Photo of Cathal CroweCathal Crowe (Clare, Fianna Fail)

The guidance counsellor bit will be very interesting because of some of my questioning. It is not surprising that Mr. Ó Caoimh has spoken about the stress involved. We are all hearing anecdotally from nieces, nephews and our children that this is a major factor. Something has to give. You cannot have this big cliff-edge examination. There is universal acceptance of that. However, just to be contrarian for a moment, the cliff-edge leaving certificate made sure, whether it was right or wrong or stressful or not, that a huge volume of content was studied. It awarded academia. It made sure that there was a certain benchmark standard.

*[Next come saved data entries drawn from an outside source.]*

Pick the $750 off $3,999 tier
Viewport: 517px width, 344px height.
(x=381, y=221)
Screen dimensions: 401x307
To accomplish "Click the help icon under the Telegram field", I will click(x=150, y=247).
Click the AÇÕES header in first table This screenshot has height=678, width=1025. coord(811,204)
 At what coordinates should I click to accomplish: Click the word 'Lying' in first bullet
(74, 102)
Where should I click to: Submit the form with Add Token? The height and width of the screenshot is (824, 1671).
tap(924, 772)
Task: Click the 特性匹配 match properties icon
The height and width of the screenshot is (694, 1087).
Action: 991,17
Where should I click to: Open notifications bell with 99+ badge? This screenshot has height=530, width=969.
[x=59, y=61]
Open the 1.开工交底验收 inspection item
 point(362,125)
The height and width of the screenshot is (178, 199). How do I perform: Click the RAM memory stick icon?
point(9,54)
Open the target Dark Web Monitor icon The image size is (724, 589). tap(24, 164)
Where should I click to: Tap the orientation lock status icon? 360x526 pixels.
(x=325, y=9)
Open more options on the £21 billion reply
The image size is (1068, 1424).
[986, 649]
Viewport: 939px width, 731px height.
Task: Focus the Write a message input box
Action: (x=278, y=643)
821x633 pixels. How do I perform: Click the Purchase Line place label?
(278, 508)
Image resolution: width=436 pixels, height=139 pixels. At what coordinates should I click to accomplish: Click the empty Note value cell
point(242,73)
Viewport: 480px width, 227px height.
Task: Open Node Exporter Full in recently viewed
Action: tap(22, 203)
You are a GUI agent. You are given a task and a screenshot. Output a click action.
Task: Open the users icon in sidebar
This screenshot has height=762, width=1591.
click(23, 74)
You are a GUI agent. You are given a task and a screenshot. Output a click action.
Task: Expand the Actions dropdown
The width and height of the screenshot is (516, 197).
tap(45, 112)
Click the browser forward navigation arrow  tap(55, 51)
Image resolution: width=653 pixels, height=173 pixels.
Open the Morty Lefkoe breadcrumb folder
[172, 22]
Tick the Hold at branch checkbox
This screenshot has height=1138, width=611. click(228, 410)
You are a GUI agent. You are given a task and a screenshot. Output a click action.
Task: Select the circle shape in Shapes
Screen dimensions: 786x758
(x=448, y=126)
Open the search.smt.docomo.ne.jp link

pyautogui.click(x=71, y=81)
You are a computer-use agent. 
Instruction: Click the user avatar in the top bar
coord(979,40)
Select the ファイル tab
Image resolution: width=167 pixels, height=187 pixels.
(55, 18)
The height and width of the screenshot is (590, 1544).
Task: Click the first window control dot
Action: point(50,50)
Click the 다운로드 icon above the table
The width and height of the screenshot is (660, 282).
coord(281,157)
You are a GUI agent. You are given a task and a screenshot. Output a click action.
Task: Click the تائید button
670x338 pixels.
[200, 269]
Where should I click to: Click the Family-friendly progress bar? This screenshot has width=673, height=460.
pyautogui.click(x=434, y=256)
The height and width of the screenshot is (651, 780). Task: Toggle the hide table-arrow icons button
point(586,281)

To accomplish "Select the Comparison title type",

Let me be devil's advocate here. The curriculum has been reformed many times over. Back 100 years ago, it was needlework for girls and boys learned manual skills because that was what society was channelling them towards. Then we had the various reforms of the curriculum in the 1970s, 1980s and 1990s. Over the years, as things have improved, we have seen slippages along the way. It is generally agreed that the standard of Irish has slipped across different generations, as have penmanship and creative writing. Critical analytical skills have probably slid back a little. Other skills have improved. Oral language skills and confidence of students have improved. Are there any dangers here, from a teacher's point of view, as we move back from this cliff edge and toward a model of continuous assessment, that we are also going to lose some of the strengths that the current leaving certificate has?